So is one melon bearing both white and black seeds the equivalent of a human with one blue eye and one brown eye? Not quite. Professor Elmstrom explains: “Just as blue-eyed babies turn into brown-eyed children, so do white seeds, barring pollination or fertility problems, end up as black ones.”

 

Submitted by John K. Aldrich of Littleton, Colorado. Thanks also to J. R. Shepard of Plantation, Florida
.

 
 

What
Is the Purpose of the Holes Near the End of Electric Plug Prongs?

 

Most of our hardware sources knew the answer to this Imponderable, which, judging by our mail, is high in the consciousness of the
spiritus mundi
. Ed Juge, director of market planning for Radio Shack, provided a succinct answer:

 

     The holes near the ends of AC plug prongs are there to mate with spring-loaded pins found in some of the better wall sockets, to help make a good connection, and to keep the plug from falling out of the socket.

Submitted by Venia Stanley of Albuquerque, New Mexico. Thanks also to William C. Stone of Dallas, Texas; George A. Springer of San Jose, California; Barry Cohen of Thousand Oaks, California; Jesse D. Maxenchs of Sunnyvale, California; and Rory Sellers of Carmel, California
.

 
 

 
 

Why
Do Paper Mills Smell So Bad?

 

Rose Marie Kenny, of Hammermill Papers, properly chided us for posing the wrong Imponderable. Paper mills
don’t
generate offensive odors, she reminded us. Pulp mills do.

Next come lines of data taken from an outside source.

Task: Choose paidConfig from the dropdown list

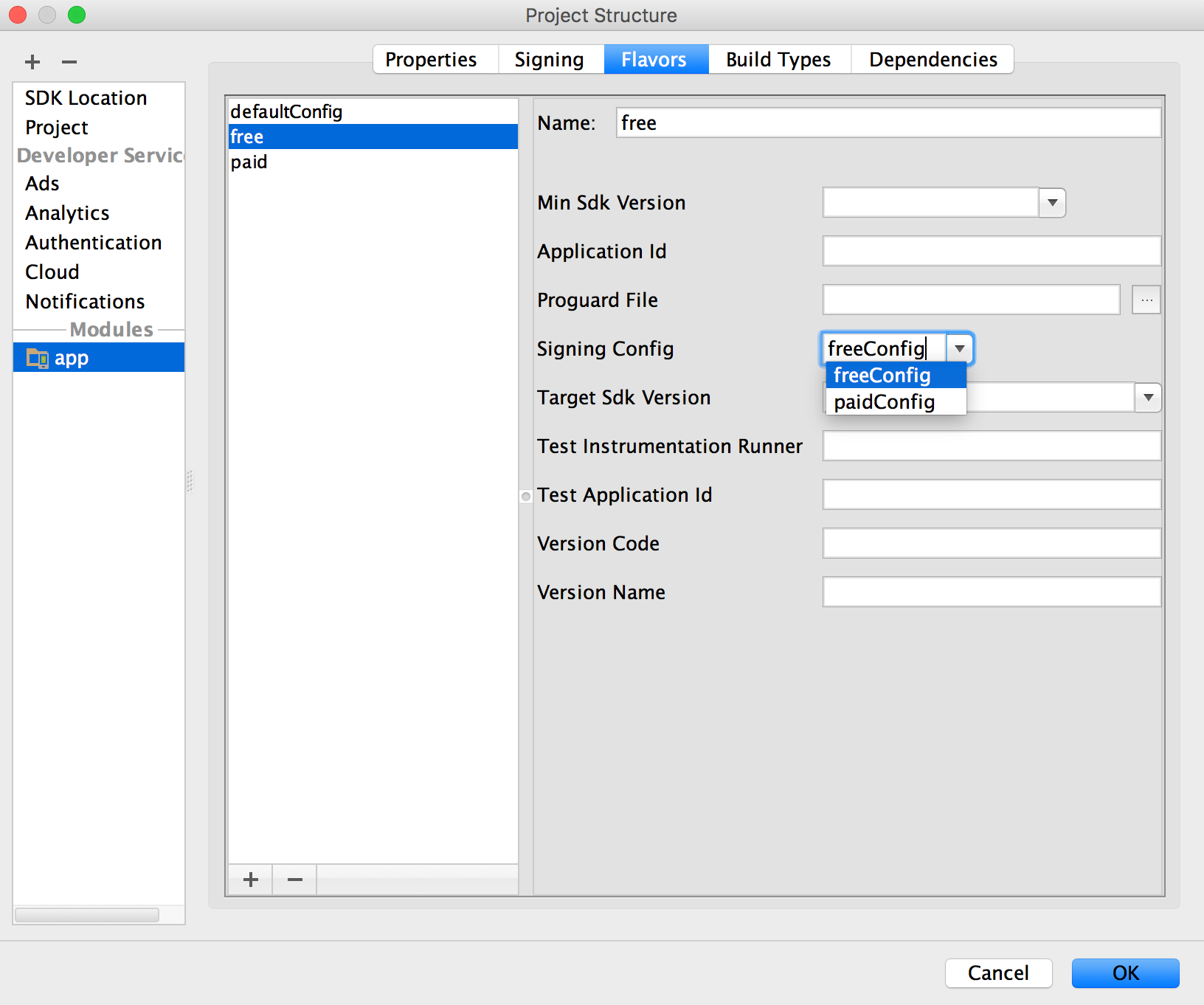Action: coord(885,402)
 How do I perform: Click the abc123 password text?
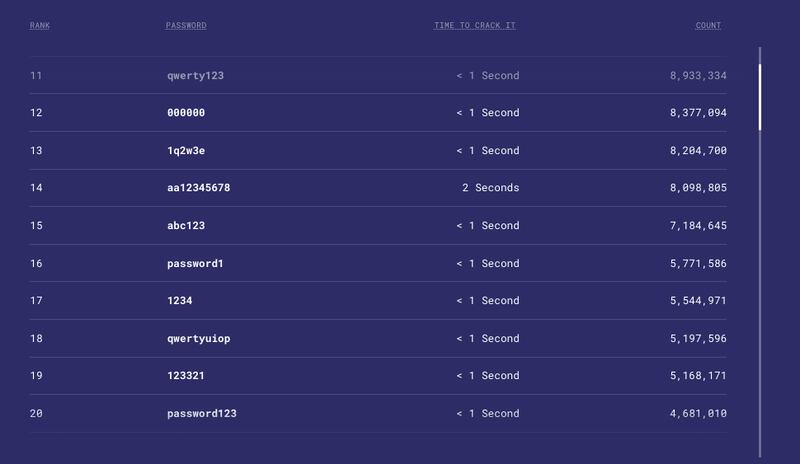click(186, 226)
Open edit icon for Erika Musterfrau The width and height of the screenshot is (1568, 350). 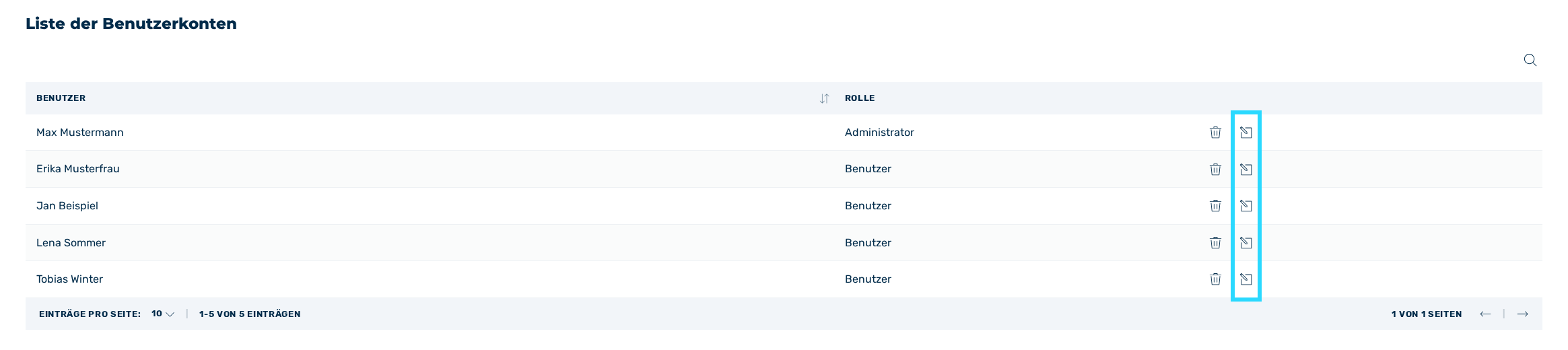click(1246, 169)
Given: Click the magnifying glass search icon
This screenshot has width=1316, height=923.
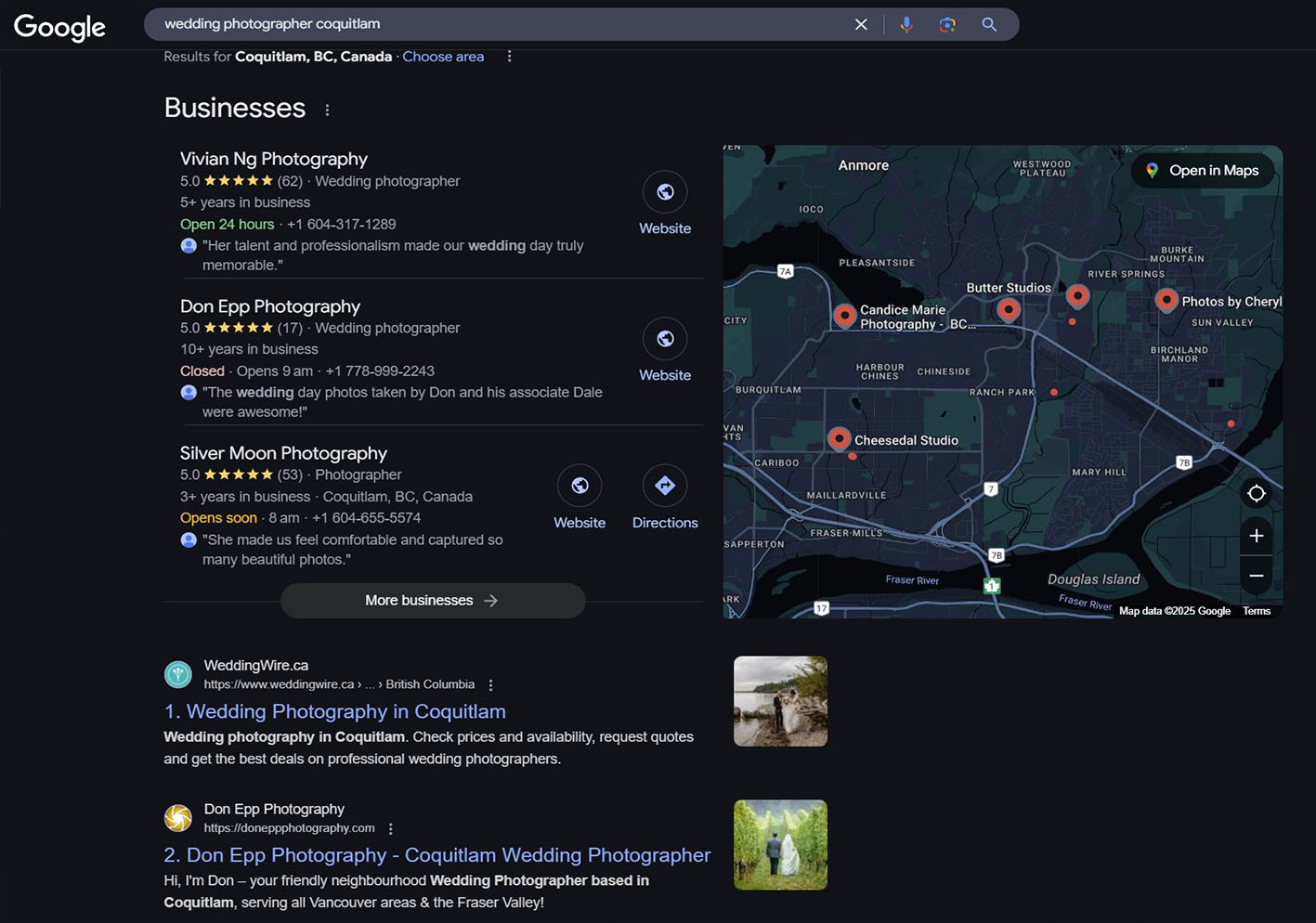Looking at the screenshot, I should (989, 24).
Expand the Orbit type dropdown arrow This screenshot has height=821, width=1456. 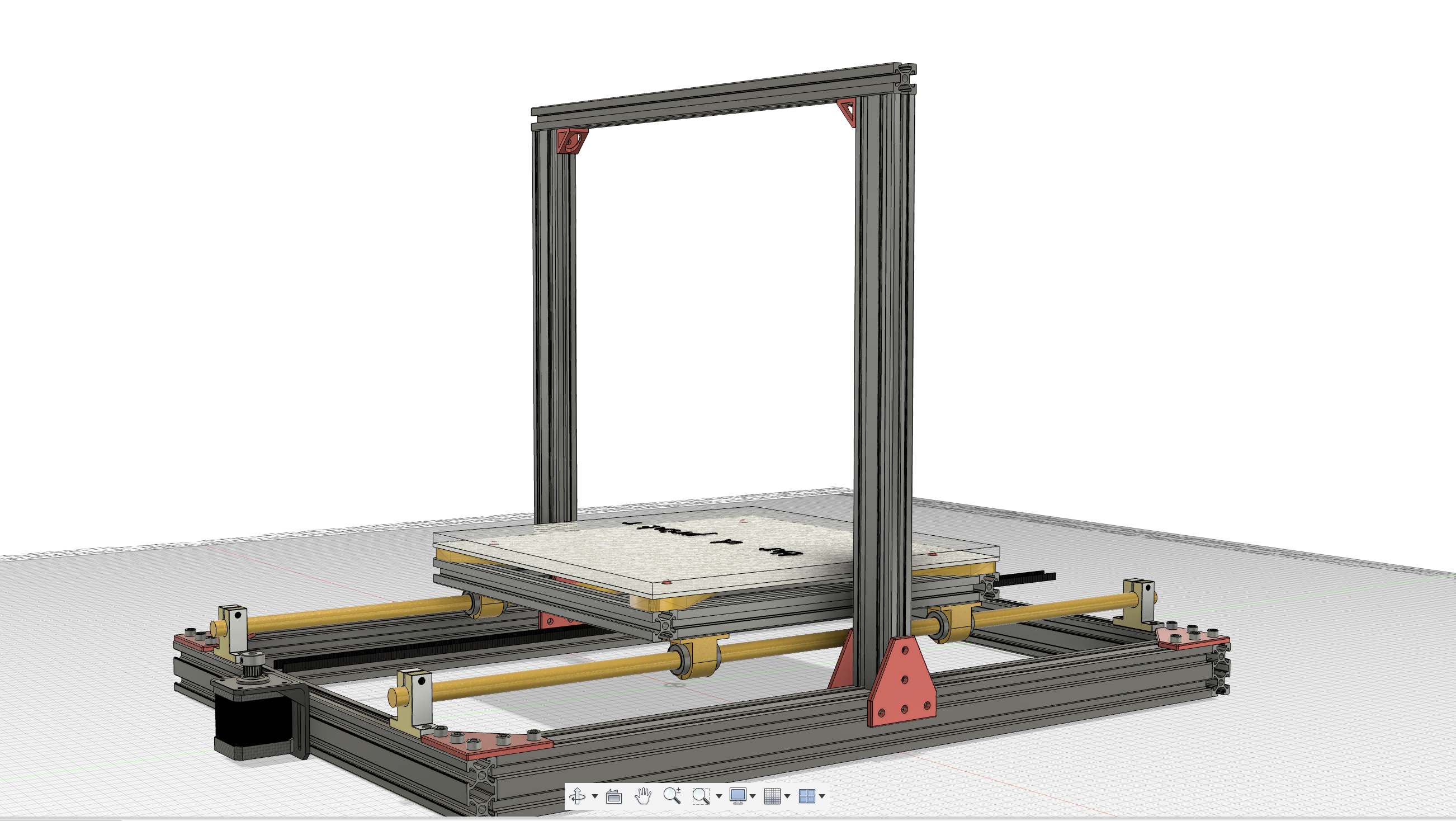coord(594,797)
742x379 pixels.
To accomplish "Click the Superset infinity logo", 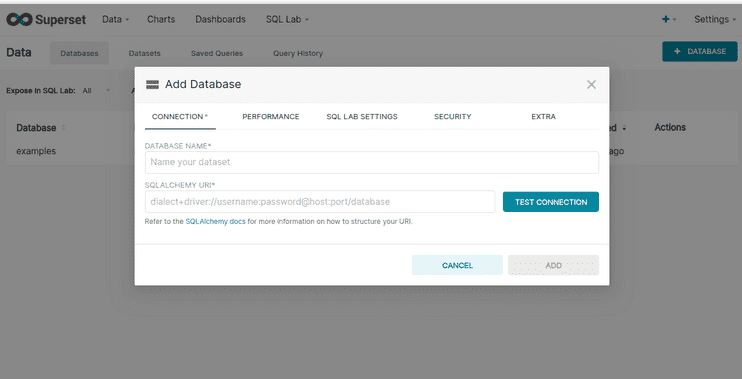I will [x=18, y=19].
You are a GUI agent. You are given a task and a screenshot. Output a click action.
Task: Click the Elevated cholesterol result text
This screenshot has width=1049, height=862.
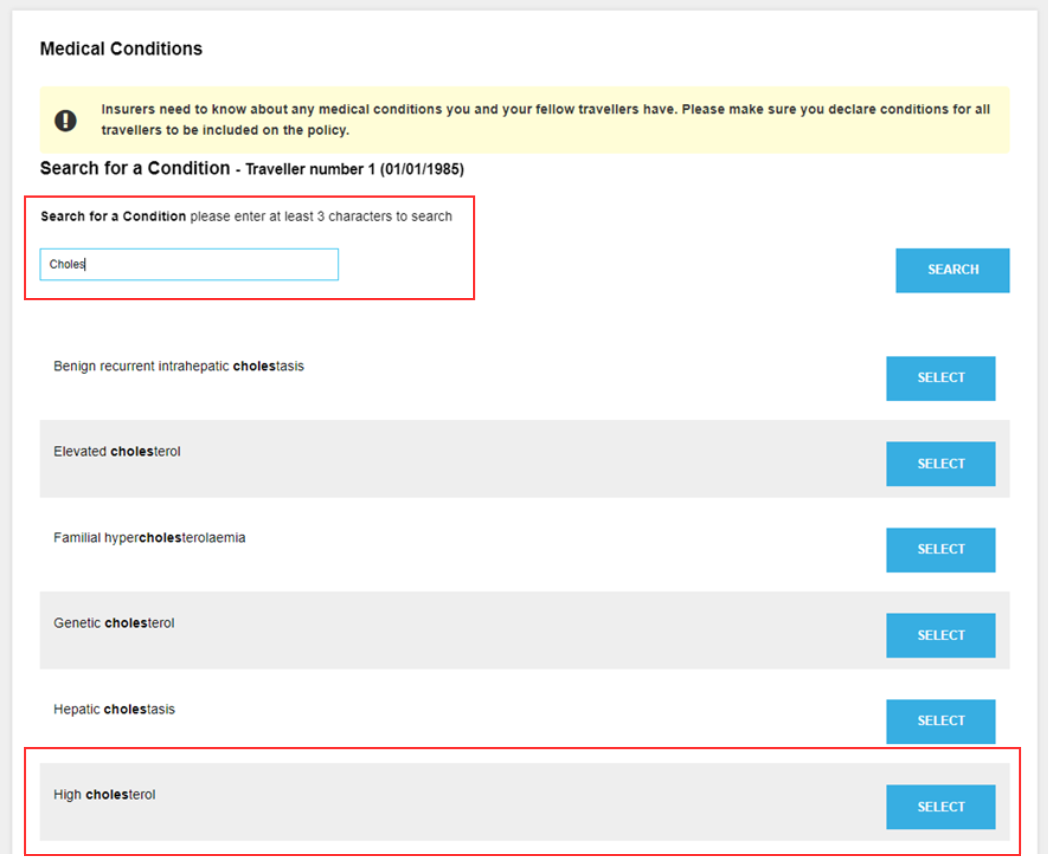pyautogui.click(x=117, y=452)
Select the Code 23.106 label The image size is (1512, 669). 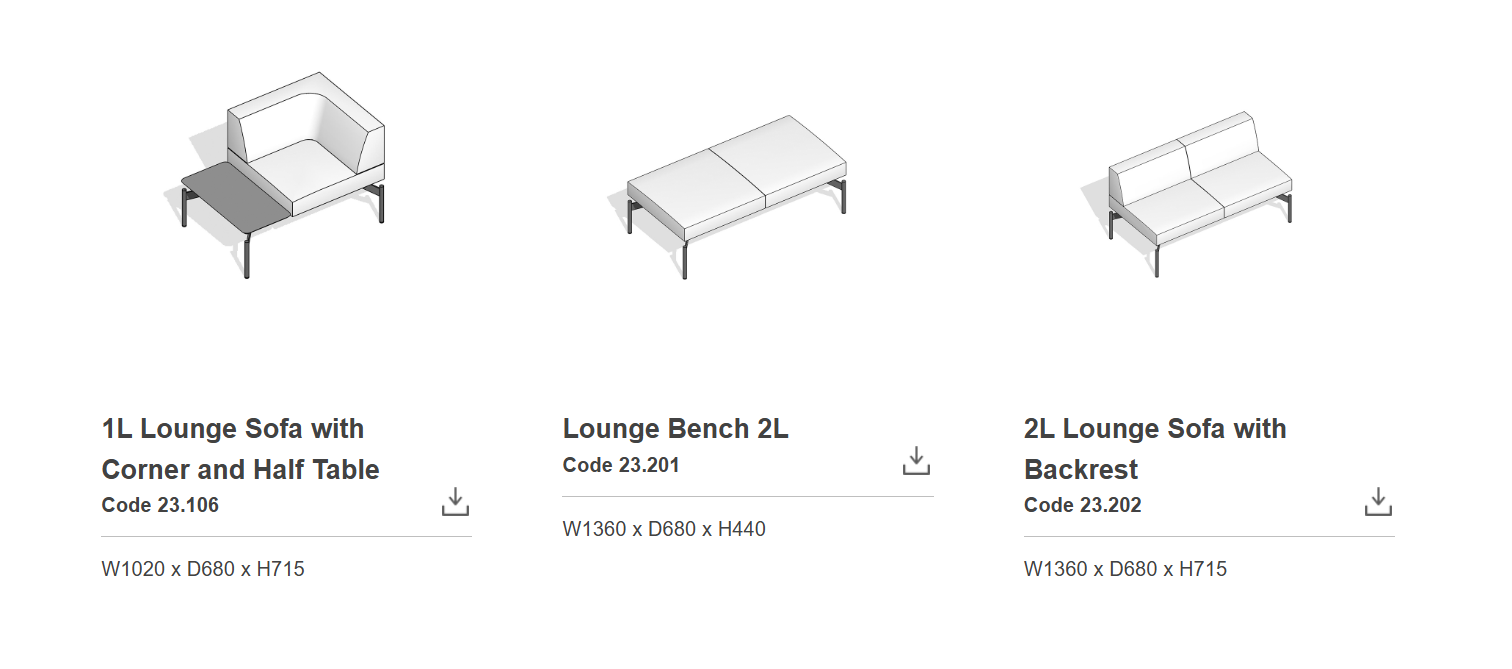(x=160, y=505)
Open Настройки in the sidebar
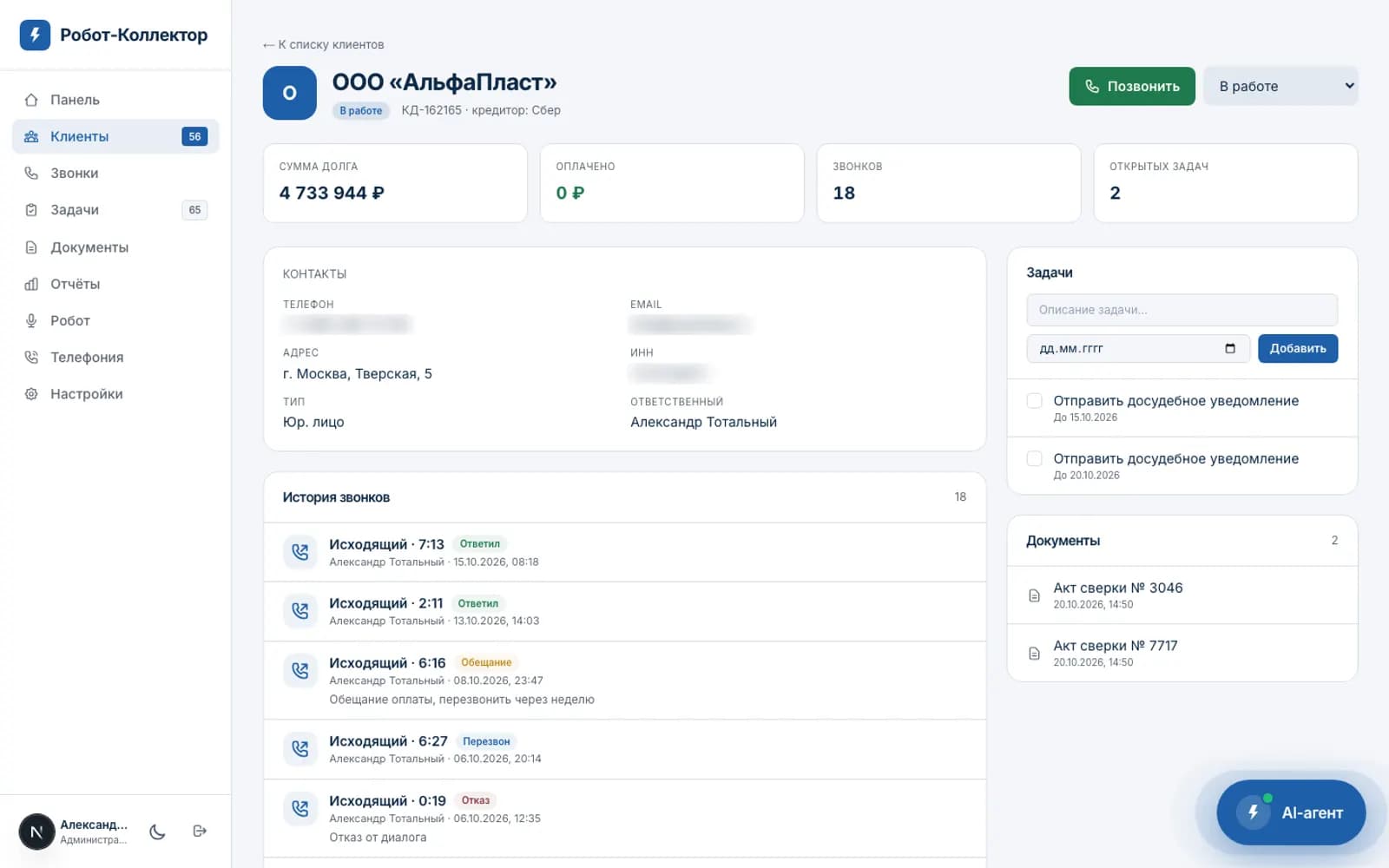The width and height of the screenshot is (1389, 868). point(115,393)
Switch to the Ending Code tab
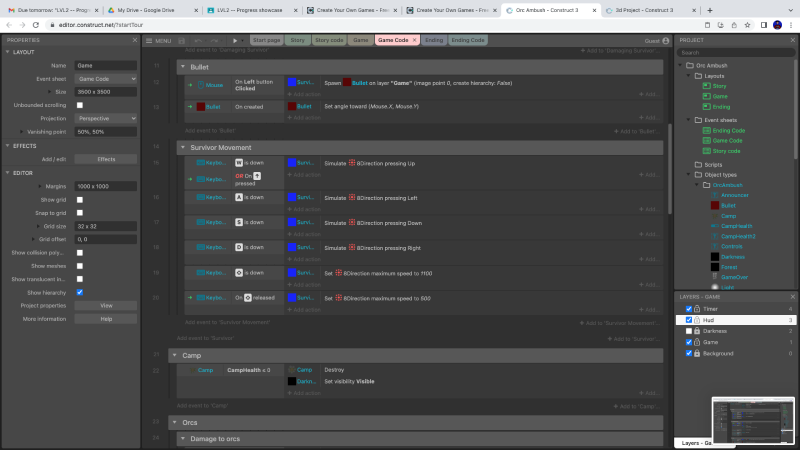 [x=468, y=40]
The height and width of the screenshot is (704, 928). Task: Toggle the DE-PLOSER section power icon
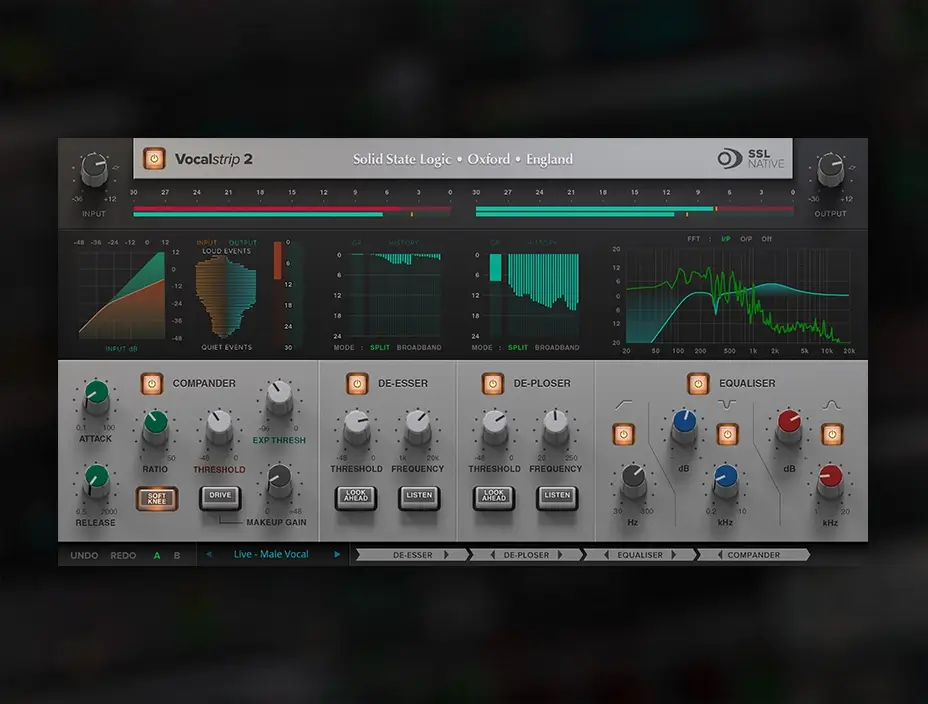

You’re right, Ms. Kenny. Excuse us if we were too busy holding our noses to notice that rotten eggs were emanating from a pulp mill, not a producer of finished paper products.

We asked Stephen Smulski, a professor of wood science and technology at the University of Massachusetts at Amherst, to explain how lovely-scented trees turn into foul-smelling pulp:

 

     Paper is a thin sheet of tangled wood fibers, each of which is like a long, hollow straw with tapering, closed ends, and about ½ inch in length. In the standing tree, wood fibers, which consist mainly of cellulose, are held together by and embedded in an adhesive-like material called lignin.

     In order to isolate the individual wood fibers needed for making paper, chips of solid wood are treated with chemicals that selectively dissolve only lignin in a process called pulping. Of the several wood pulping processes, only the kraft sulfate process emits the rotten cabbage smell associated with pulp mills.

     In this process, sodium hydroxide (NaOH) and sodium sulfide (Na
2
S) are used to dissolve lignin. Though these chemicals are recovered and reused in a closed cycle, and the gases vented from the process scrubbed clean with state-of-the-art pollution control technology, tiny amounts of sulfur still escape into the air.